◆ HOW TO COMPLETE THIS TASK
The answer should be each line of the records that contains the word "sidebar"; please copy them all.

◆ STUDY MATERIAL
__________________________________________________
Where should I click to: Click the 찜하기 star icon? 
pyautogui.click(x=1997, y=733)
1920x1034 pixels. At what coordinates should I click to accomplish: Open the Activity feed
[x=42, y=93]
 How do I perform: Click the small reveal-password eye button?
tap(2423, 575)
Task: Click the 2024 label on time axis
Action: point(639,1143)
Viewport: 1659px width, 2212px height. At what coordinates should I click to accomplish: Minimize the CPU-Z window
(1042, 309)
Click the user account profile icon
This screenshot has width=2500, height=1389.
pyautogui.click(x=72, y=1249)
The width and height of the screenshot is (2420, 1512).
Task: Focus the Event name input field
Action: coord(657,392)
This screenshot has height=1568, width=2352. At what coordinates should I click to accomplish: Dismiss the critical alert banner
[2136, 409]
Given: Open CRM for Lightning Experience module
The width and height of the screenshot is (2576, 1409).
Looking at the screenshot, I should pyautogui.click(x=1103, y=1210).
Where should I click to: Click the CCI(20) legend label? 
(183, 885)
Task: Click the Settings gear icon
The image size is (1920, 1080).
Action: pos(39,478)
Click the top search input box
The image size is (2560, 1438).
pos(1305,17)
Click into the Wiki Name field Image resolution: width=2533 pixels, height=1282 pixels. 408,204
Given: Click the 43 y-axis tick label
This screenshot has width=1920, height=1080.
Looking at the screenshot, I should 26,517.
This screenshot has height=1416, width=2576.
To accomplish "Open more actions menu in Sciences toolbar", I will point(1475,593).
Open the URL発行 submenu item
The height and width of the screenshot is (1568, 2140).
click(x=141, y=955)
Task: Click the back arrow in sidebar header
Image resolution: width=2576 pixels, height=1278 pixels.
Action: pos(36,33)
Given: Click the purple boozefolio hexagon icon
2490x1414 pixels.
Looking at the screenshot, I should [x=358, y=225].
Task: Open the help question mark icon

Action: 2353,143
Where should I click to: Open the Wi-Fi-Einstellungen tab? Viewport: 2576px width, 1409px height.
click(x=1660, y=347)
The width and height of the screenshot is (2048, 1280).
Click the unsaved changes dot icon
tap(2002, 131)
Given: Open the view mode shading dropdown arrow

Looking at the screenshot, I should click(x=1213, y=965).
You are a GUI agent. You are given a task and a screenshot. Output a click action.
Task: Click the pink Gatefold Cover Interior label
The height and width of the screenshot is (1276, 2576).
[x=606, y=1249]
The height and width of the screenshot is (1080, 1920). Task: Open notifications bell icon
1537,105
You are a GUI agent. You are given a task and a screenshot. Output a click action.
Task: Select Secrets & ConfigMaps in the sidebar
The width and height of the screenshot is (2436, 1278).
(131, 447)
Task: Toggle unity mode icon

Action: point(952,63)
__________________________________________________
◆ ANSWER BOX
Task: Click the back arrow in sidebar header
Task: Select Secrets & ConfigMaps in the sidebar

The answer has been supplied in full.